Sugar Mountain reported a 10- to 24-inch packed-powder surface on opening day, with two slopes operating for a combined run of one mile and a 1,000-foot vertical drop.
Appalachian Ski Mountain's general manager Brad Moretz anticipates opening for business on Wednesday. Crews made snow over the weekend, and Moretz said with the positive forecast for snow-making, the slopes will definitely open sometime this week. Moretz expects to open with a base of 18 inches or more. Crews also made ice for the skating rink, and ice skating will begin with regular hours at noon on Thursday.
Ski Beech on Beech Mountain began making snow Wednesday night and opened on Saturday. The ski resort’s marketing director, Gil Adams, said it had been five or six years since the slopes have opened this early.

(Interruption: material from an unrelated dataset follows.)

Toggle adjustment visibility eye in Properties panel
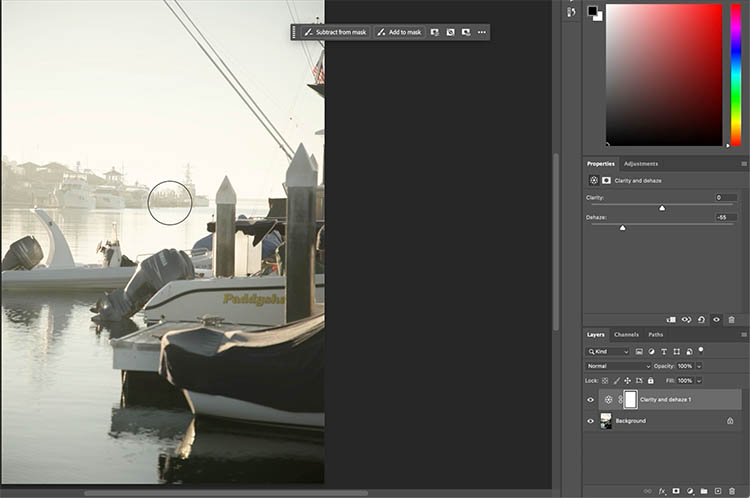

He hopes the resort will continue to operate right on through the winter, unlike last year when an early cold spell was followed by an extended warm spell that shut down much of the local ski industry.
“The forecast for next week is for a little warmer, but then they are predicting a cold front and maybe even some snow,” Adams said.
Adams said a late cold spell at the end of last winter helped rally what could have been a poor ski season. “I wouldn’t say it was a great season, but it could have been a disaster,” Adams said.
Ski Hawksnest in Seven Devils is targeting the first week in December as an opening date.
The National Weather Service predicted daytime highs in the 50s and overnight lows in the upper 20s over the weekend. Highs are expected to hover around 40 degrees during the week of Thanksgiving.